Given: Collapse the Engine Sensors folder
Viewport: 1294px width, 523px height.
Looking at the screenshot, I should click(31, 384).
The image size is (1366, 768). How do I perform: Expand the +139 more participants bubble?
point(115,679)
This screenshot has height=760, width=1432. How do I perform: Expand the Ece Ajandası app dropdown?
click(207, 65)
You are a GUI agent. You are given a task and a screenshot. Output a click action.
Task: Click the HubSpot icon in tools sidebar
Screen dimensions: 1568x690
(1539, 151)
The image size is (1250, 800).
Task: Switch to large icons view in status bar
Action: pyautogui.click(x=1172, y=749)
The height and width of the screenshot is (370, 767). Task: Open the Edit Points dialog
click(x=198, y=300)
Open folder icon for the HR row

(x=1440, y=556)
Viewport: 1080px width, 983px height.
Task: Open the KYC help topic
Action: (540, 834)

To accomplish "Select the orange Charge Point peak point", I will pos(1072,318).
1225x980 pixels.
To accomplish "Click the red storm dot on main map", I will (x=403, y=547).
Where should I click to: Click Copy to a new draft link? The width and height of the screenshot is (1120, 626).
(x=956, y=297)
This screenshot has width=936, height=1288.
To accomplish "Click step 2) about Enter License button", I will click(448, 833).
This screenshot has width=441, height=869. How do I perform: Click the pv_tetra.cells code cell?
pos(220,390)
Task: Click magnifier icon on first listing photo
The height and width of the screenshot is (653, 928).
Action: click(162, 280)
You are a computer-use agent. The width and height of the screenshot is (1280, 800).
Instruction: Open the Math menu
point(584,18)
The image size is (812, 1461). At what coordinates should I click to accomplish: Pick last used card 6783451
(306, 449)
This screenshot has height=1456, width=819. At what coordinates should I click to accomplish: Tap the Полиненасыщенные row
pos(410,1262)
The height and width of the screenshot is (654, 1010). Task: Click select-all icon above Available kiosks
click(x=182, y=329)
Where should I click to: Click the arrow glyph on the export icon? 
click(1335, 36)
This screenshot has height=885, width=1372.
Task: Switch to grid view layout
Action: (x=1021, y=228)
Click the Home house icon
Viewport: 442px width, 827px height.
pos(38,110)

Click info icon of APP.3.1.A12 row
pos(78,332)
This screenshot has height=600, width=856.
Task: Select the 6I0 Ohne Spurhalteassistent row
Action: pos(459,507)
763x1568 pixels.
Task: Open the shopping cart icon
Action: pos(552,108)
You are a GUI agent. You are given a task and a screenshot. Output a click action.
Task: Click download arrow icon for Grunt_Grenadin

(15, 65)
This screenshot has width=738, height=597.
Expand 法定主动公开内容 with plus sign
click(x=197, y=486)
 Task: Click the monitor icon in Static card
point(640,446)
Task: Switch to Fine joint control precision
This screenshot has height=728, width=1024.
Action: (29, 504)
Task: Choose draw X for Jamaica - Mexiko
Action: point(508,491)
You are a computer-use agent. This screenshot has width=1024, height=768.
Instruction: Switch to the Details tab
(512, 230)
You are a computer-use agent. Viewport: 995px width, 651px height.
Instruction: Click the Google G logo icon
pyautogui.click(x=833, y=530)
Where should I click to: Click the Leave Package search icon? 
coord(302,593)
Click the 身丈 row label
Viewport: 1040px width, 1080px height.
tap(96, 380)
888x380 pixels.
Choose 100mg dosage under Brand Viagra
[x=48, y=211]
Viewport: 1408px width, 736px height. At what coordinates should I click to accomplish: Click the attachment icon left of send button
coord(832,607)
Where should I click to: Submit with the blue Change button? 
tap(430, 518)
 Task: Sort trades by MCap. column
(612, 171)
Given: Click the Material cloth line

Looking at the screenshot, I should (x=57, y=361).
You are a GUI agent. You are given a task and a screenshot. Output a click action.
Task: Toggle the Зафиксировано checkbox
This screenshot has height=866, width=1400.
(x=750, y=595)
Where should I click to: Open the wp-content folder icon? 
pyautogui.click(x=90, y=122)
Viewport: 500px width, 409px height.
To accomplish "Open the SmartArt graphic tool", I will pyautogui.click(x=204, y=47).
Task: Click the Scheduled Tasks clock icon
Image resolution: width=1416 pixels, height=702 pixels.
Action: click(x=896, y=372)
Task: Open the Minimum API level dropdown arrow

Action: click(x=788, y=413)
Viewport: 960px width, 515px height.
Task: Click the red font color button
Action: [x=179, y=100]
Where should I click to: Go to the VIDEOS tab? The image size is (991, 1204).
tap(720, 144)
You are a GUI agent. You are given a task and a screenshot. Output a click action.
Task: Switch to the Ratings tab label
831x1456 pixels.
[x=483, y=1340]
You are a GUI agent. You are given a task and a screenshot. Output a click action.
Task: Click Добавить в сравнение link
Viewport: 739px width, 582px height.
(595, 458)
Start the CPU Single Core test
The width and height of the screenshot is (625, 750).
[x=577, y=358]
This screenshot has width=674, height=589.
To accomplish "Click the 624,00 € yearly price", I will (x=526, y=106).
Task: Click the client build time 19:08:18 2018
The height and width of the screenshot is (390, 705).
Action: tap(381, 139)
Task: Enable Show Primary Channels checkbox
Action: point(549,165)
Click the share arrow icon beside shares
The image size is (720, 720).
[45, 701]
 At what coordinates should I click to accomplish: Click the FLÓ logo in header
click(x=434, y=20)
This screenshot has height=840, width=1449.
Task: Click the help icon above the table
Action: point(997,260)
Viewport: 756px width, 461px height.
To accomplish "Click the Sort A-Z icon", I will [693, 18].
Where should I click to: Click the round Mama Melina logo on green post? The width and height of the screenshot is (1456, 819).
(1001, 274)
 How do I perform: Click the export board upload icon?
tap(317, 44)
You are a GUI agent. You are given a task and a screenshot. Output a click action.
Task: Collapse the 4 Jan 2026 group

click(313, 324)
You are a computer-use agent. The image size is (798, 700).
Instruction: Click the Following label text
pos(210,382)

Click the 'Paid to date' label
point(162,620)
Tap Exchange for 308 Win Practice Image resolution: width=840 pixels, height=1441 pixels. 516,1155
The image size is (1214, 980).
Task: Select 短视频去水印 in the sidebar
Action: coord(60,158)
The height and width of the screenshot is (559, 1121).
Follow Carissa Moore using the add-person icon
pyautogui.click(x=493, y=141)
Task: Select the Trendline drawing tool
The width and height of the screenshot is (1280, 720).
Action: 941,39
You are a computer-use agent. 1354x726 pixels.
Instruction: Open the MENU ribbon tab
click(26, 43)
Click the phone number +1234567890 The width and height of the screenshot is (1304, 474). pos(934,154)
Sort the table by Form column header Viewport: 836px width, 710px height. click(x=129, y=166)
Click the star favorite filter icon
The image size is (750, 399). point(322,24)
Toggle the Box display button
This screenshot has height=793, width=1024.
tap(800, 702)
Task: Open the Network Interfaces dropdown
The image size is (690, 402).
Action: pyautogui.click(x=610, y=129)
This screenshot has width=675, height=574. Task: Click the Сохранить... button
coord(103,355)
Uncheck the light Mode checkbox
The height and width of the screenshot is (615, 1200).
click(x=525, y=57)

------------------------

§ Exercise prompt
Print the listing exactly. Every line must match.

§ Output of the exercise
Given: Collapse the Engine Sensors folder
Viewport: 1294px width, 523px height.
Looking at the screenshot, I should click(31, 384).
The image size is (1366, 768). How do I perform: Expand the +139 more participants bubble?
point(115,679)
This screenshot has height=760, width=1432. How do I perform: Expand the Ece Ajandası app dropdown?
click(207, 65)
You are a GUI agent. You are given a task and a screenshot. Output a click action.
Task: Click the HubSpot icon in tools sidebar
Screen dimensions: 1568x690
(1539, 151)
The image size is (1250, 800).
Task: Switch to large icons view in status bar
Action: pyautogui.click(x=1172, y=749)
The height and width of the screenshot is (370, 767). Task: Open the Edit Points dialog
click(x=198, y=300)
Open folder icon for the HR row

(x=1440, y=556)
Viewport: 1080px width, 983px height.
Task: Open the KYC help topic
Action: (540, 834)

To accomplish "Select the orange Charge Point peak point", I will pos(1072,318).
1225x980 pixels.
To accomplish "Click the red storm dot on main map", I will (x=403, y=547).
Where should I click to: Click Copy to a new draft link? The width and height of the screenshot is (1120, 626).
(x=956, y=297)
This screenshot has width=936, height=1288.
To accomplish "Click step 2) about Enter License button", I will click(448, 833).
This screenshot has width=441, height=869. How do I perform: Click the pv_tetra.cells code cell?
pos(220,390)
Task: Click magnifier icon on first listing photo
The height and width of the screenshot is (653, 928).
Action: click(162, 280)
You are a computer-use agent. The width and height of the screenshot is (1280, 800).
Instruction: Open the Math menu
point(584,18)
The image size is (812, 1461). At what coordinates should I click to accomplish: Pick last used card 6783451
(306, 449)
This screenshot has height=1456, width=819. At what coordinates should I click to accomplish: Tap the Полиненасыщенные row
pos(410,1262)
The height and width of the screenshot is (654, 1010). Task: Click select-all icon above Available kiosks
click(x=182, y=329)
Where should I click to: Click the arrow glyph on the export icon? 
click(1335, 36)
This screenshot has height=885, width=1372.
Task: Switch to grid view layout
Action: (x=1021, y=228)
Click the Home house icon
Viewport: 442px width, 827px height.
pos(38,110)

Click info icon of APP.3.1.A12 row
pos(78,332)
This screenshot has height=600, width=856.
Task: Select the 6I0 Ohne Spurhalteassistent row
Action: pos(459,507)
763x1568 pixels.
Task: Open the shopping cart icon
Action: pos(552,108)
You are a GUI agent. You are given a task and a screenshot. Output a click action.
Task: Click download arrow icon for Grunt_Grenadin

(15, 65)
This screenshot has width=738, height=597.
Expand 法定主动公开内容 with plus sign
click(x=197, y=486)
 Task: Click the monitor icon in Static card
point(640,446)
Task: Switch to Fine joint control precision
This screenshot has height=728, width=1024.
Action: (29, 504)
Task: Choose draw X for Jamaica - Mexiko
Action: point(508,491)
You are a computer-use agent. This screenshot has width=1024, height=768.
Instruction: Switch to the Details tab
(512, 230)
You are a computer-use agent. Viewport: 995px width, 651px height.
Instruction: Click the Google G logo icon
pyautogui.click(x=833, y=530)
Where should I click to: Click the Leave Package search icon? 
coord(302,593)
Click the 身丈 row label
Viewport: 1040px width, 1080px height.
tap(96, 380)
888x380 pixels.
Choose 100mg dosage under Brand Viagra
[x=48, y=211]
Viewport: 1408px width, 736px height. At what coordinates should I click to accomplish: Click the attachment icon left of send button
coord(832,607)
Where should I click to: Submit with the blue Change button? 
tap(430, 518)
 Task: Sort trades by MCap. column
(612, 171)
Given: Click the Material cloth line

Looking at the screenshot, I should (x=57, y=361).
You are a GUI agent. You are given a task and a screenshot. Output a click action.
Task: Toggle the Зафиксировано checkbox
This screenshot has height=866, width=1400.
(x=750, y=595)
Where should I click to: Open the wp-content folder icon? 
pyautogui.click(x=90, y=122)
Viewport: 500px width, 409px height.
To accomplish "Open the SmartArt graphic tool", I will pyautogui.click(x=204, y=47).
Task: Click the Scheduled Tasks clock icon
Image resolution: width=1416 pixels, height=702 pixels.
Action: click(x=896, y=372)
Task: Open the Minimum API level dropdown arrow

Action: click(x=788, y=413)
Viewport: 960px width, 515px height.
Task: Click the red font color button
Action: [x=179, y=100]
Where should I click to: Go to the VIDEOS tab? The image size is (991, 1204).
tap(720, 144)
You are a GUI agent. You are given a task and a screenshot. Output a click action.
Task: Switch to the Ratings tab label
831x1456 pixels.
[x=483, y=1340]
You are a GUI agent. You are given a task and a screenshot. Output a click action.
Task: Click Добавить в сравнение link
Viewport: 739px width, 582px height.
(595, 458)
Start the CPU Single Core test
The width and height of the screenshot is (625, 750).
[x=577, y=358]
This screenshot has width=674, height=589.
To accomplish "Click the 624,00 € yearly price", I will (x=526, y=106).
Task: Click the client build time 19:08:18 2018
The height and width of the screenshot is (390, 705).
Action: tap(381, 139)
Task: Enable Show Primary Channels checkbox
Action: point(549,165)
Click the share arrow icon beside shares
The image size is (720, 720).
[45, 701]
 At what coordinates should I click to accomplish: Click the FLÓ logo in header
click(x=434, y=20)
This screenshot has height=840, width=1449.
Task: Click the help icon above the table
Action: point(997,260)
Viewport: 756px width, 461px height.
To accomplish "Click the Sort A-Z icon", I will [693, 18].
Where should I click to: Click the round Mama Melina logo on green post? The width and height of the screenshot is (1456, 819).
(1001, 274)
 How do I perform: Click the export board upload icon?
tap(317, 44)
You are a GUI agent. You are given a task and a screenshot. Output a click action.
Task: Collapse the 4 Jan 2026 group

click(313, 324)
You are a computer-use agent. The image size is (798, 700).
Instruction: Click the Following label text
pos(210,382)

Click the 'Paid to date' label
point(162,620)
Tap Exchange for 308 Win Practice Image resolution: width=840 pixels, height=1441 pixels. 516,1155
The image size is (1214, 980).
Task: Select 短视频去水印 in the sidebar
Action: coord(60,158)
The height and width of the screenshot is (559, 1121).
Follow Carissa Moore using the add-person icon
pyautogui.click(x=493, y=141)
Task: Select the Trendline drawing tool
The width and height of the screenshot is (1280, 720).
Action: 941,39
You are a computer-use agent. 1354x726 pixels.
Instruction: Open the MENU ribbon tab
click(26, 43)
Click the phone number +1234567890 The width and height of the screenshot is (1304, 474). pos(934,154)
Sort the table by Form column header Viewport: 836px width, 710px height. click(x=129, y=166)
Click the star favorite filter icon
The image size is (750, 399). point(322,24)
Toggle the Box display button
This screenshot has height=793, width=1024.
tap(800, 702)
Task: Open the Network Interfaces dropdown
The image size is (690, 402).
Action: pyautogui.click(x=610, y=129)
This screenshot has width=675, height=574. Task: Click the Сохранить... button
coord(103,355)
Uncheck the light Mode checkbox
The height and width of the screenshot is (615, 1200).
click(x=525, y=57)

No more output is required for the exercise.